After all, Bruce Wayne is an orphan whose parents were brutally murdered. He's a loner. He lives in a corrupt cesspool of a city. This is dark stuff, worthy of an old legend. The TV series didn't mine it, but the TV series had completely different ideas.
Eye on Entertainment enters Wayne Manor.
Eye-opener
"Batman Begins" also features a new Batman, Christian Bale.
Bale may be the most appropriate actor ever to play Batman. He's made a career out of unusual career choices, generally avoiding box-office cotton candy and instead playing a strange serial killer ("American Psycho"), a wasting-away insomniac ("The Machinist") and a Henry James character ("The Portrait of a Lady"). He also has a face that looks good brooding under a cowl.
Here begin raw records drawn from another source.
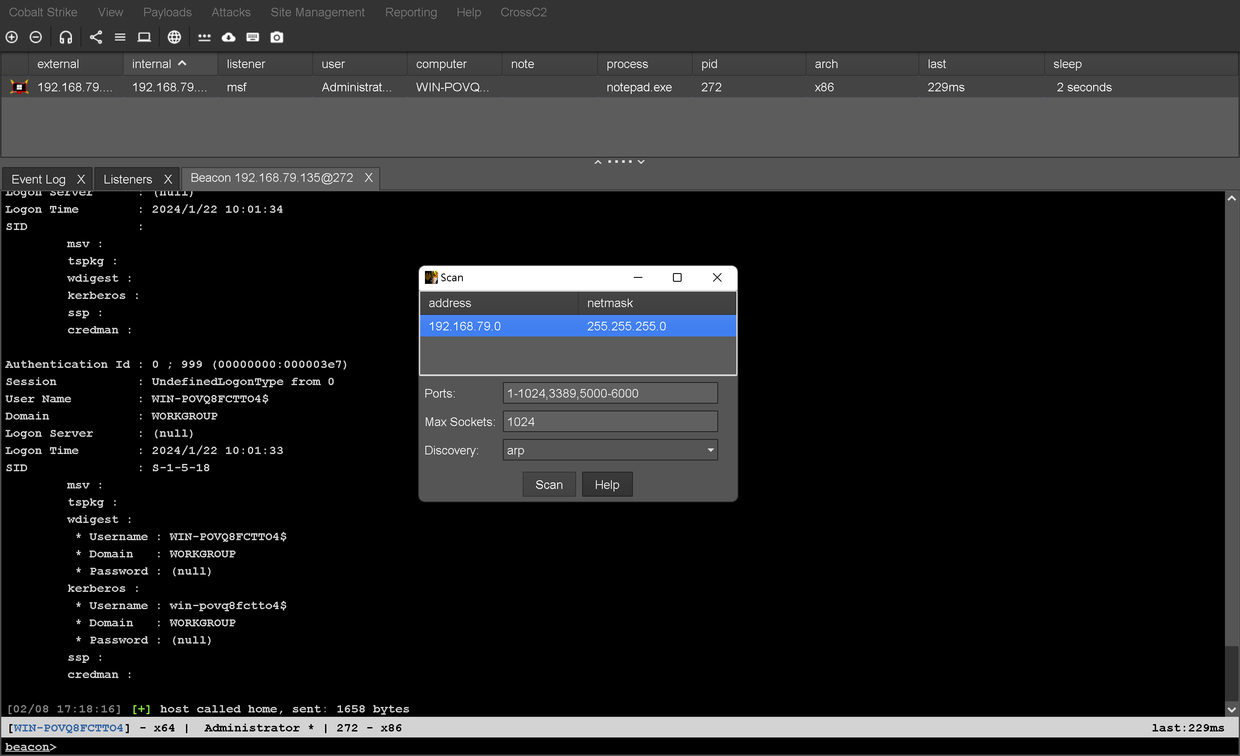Close the Listeners tab

(168, 179)
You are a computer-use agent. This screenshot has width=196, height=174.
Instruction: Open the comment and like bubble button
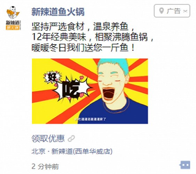(x=185, y=165)

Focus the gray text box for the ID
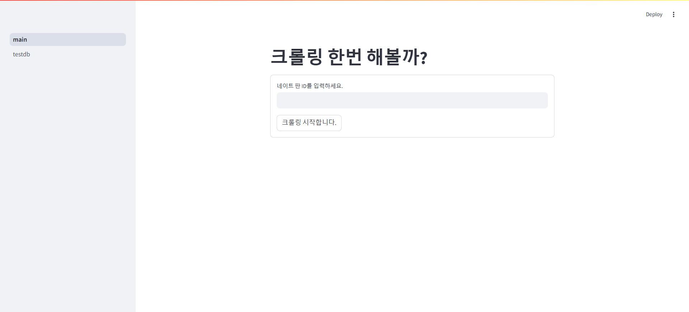(x=412, y=100)
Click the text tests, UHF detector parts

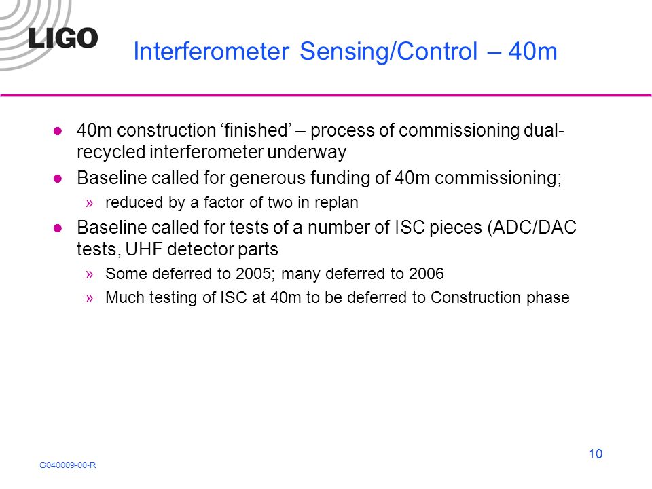[177, 249]
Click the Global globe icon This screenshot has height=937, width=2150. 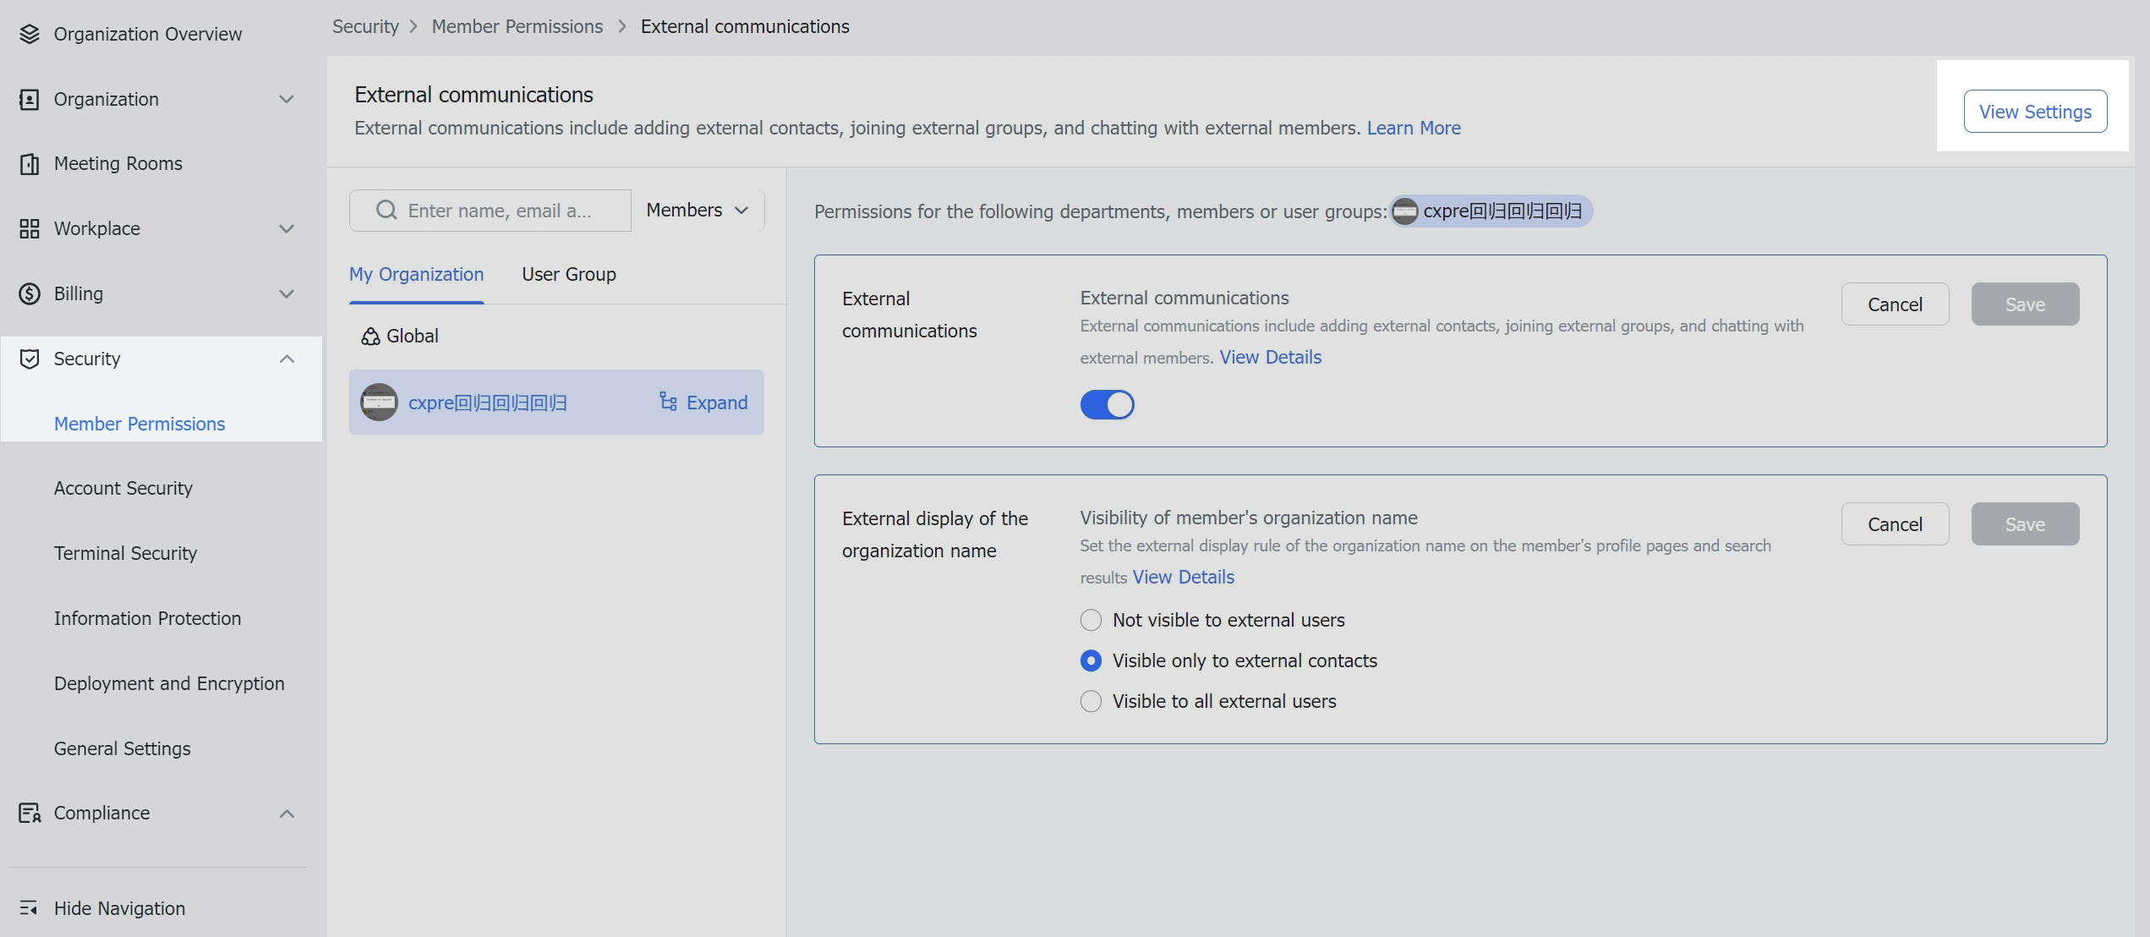click(x=370, y=336)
"Batman Begins" tells the Batman story from the beginning: how Wayne lost his parents, how he traveled the Earth to learn the ways of evil, how he came back to Gotham City determined to change things for the better, and how he had to do so while gripped by uncertainty and self-loathing.
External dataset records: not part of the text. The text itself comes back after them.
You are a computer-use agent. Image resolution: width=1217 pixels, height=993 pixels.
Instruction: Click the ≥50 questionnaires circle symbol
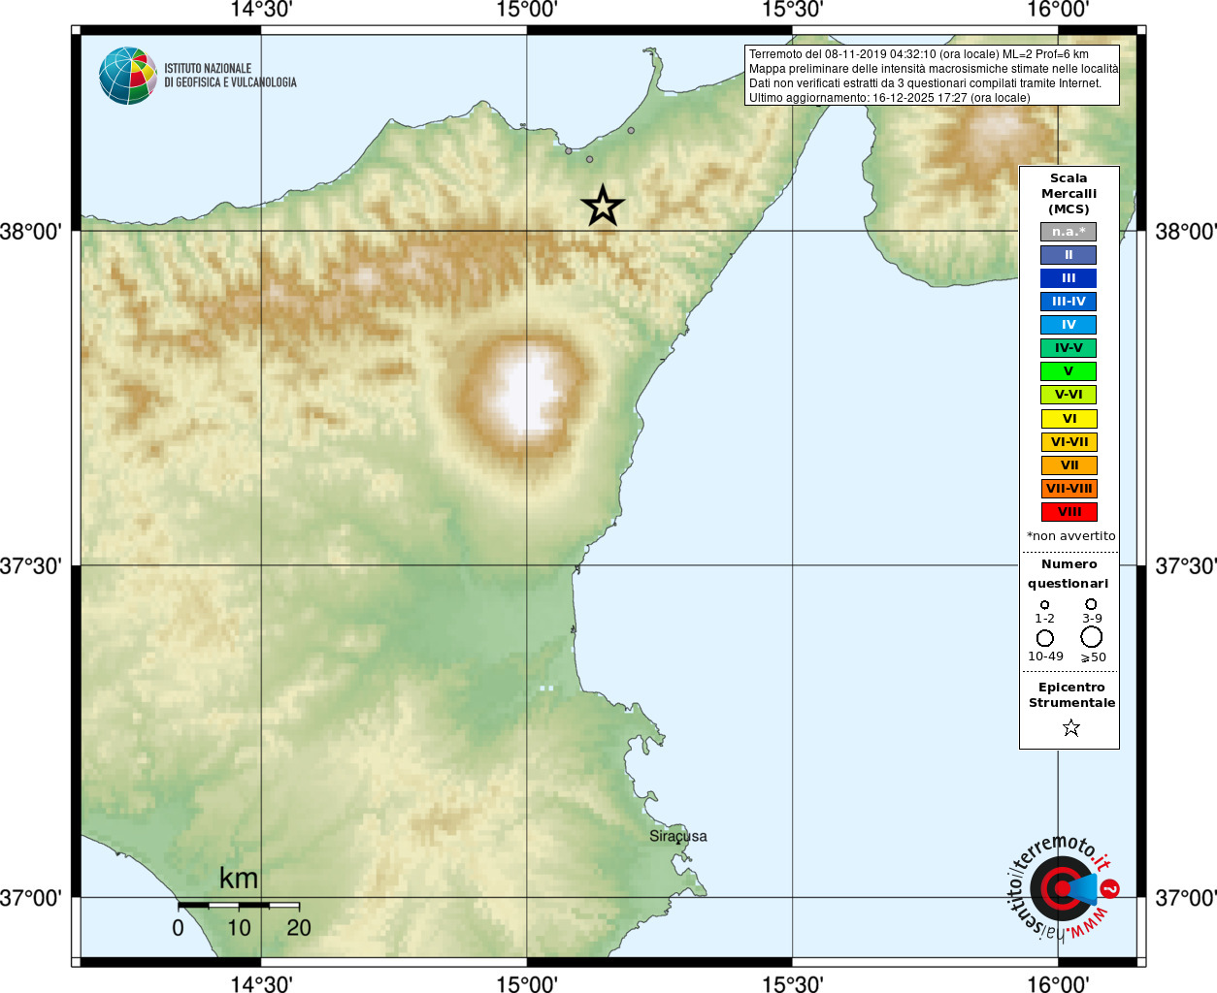click(1092, 637)
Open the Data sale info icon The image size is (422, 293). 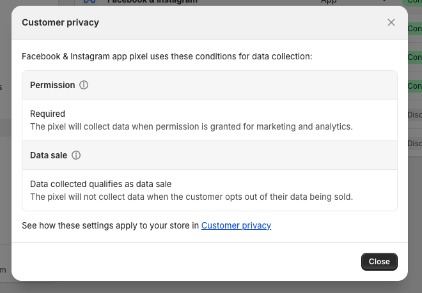pyautogui.click(x=76, y=155)
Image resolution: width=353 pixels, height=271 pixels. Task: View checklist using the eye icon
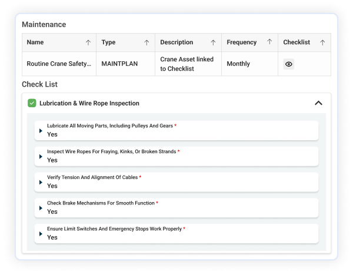pyautogui.click(x=289, y=64)
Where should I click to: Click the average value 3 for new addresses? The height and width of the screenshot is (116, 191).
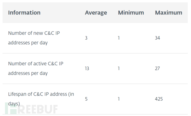coord(86,38)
Along the way, he meets Henri Ducard (Liam Neeson), who guides him in the ways of evil; Lucius Fox (Morgan Freeman), a technology wizard employed by Wayne Industries; Alfred Pennyworth (Michael Caine), his loyal butler; Rachel Dawes (Katie Holmes), a childhood friend-turned-attorney; Lt. Jim Gordon (Gary Oldman as a good guy for a change), Gotham City's most honest cop; and Ra's Al Ghul (Ken Watanabe), whom you don't want to know about.
The movie has been welcomed by critics and fans as a return to form -- perhaps even better than Tim Burton's "Batman" films.
"The Batman movie I've been waiting for," writes Roger Ebert.
"A bold and brilliant superhero movie," says the BBC's Nev Pierce.
About bat time.
"Batman Begins" opened Wednesday. The film was produced by Warner Bros., like CNN a unit of Time Warner.